*Task objective:*
Among the lines of the records, find all that carry the word "computer" and copy them.
** Data in this exercise follows **
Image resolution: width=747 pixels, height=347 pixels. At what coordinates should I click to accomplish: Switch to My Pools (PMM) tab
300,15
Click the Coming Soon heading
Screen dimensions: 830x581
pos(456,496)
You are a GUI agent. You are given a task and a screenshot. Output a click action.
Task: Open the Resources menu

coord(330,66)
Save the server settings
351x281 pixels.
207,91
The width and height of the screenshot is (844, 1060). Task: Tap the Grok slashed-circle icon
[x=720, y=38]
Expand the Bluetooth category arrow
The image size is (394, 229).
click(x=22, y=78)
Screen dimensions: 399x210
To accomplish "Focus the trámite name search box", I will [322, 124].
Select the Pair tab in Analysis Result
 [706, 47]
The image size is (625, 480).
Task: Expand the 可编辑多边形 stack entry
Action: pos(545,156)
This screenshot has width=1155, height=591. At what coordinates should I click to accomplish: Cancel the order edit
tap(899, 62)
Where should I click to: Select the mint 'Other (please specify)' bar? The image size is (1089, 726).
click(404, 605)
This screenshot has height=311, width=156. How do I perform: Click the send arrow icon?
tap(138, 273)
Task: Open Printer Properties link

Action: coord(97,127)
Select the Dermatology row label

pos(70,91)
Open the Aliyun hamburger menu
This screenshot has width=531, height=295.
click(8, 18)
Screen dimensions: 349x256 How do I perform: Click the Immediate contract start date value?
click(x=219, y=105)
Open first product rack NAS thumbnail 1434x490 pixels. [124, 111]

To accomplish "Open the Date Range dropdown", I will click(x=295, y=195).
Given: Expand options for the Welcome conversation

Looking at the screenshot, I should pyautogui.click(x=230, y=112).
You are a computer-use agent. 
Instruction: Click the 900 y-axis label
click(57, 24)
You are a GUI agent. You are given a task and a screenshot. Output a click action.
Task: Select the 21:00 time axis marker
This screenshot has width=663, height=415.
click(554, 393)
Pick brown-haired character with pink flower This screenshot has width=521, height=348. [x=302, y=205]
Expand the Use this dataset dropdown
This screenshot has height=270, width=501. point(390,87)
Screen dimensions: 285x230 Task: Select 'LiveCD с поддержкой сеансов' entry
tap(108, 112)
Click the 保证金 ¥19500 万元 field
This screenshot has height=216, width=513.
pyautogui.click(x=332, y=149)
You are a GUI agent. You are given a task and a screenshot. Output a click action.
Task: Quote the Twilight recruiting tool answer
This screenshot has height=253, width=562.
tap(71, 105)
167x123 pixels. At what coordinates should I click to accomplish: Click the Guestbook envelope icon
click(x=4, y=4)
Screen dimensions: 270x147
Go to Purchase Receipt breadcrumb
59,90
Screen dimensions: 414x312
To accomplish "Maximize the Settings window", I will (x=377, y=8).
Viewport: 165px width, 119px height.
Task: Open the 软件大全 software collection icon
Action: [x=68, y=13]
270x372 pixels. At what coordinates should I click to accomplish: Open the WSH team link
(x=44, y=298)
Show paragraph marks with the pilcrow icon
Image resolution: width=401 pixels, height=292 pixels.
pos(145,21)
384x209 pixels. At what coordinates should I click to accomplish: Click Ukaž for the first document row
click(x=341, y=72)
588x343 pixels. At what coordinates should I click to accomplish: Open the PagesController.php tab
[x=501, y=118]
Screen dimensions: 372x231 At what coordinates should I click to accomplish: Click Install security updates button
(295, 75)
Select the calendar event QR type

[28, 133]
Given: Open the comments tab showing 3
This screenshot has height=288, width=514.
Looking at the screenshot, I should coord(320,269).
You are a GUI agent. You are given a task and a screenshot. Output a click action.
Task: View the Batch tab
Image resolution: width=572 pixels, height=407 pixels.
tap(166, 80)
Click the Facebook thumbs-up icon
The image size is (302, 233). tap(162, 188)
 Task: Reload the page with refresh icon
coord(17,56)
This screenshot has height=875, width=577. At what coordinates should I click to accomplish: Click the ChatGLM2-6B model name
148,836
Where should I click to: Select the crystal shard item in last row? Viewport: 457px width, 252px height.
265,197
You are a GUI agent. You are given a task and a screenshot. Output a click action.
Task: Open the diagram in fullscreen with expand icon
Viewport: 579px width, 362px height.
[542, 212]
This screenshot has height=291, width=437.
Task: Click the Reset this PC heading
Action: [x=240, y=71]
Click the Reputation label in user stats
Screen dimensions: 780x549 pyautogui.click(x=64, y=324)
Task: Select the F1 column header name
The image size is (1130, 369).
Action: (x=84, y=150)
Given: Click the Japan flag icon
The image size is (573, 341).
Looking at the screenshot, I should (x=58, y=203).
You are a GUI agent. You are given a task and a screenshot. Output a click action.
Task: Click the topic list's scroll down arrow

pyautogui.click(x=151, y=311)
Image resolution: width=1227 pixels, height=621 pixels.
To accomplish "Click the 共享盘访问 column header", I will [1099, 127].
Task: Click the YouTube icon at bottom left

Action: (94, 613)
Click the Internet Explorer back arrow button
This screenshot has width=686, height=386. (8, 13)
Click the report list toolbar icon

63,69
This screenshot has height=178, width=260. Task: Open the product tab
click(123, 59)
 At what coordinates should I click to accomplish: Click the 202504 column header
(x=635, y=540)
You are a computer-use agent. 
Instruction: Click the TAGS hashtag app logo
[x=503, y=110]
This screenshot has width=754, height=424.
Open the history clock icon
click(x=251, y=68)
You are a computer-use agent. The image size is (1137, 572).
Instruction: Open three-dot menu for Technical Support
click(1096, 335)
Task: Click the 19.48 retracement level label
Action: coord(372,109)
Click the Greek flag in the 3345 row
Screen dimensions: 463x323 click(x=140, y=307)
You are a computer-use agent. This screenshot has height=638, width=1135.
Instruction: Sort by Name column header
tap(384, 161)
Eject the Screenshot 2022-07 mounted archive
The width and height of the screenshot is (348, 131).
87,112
** End of Data in this exercise **
*Solution:*
You are a computer-use agent. 
You are a computer-use agent. 
You are a computer-use agent. The image size is (1137, 572).
You are a computer-use agent. This screenshot has height=638, width=1135.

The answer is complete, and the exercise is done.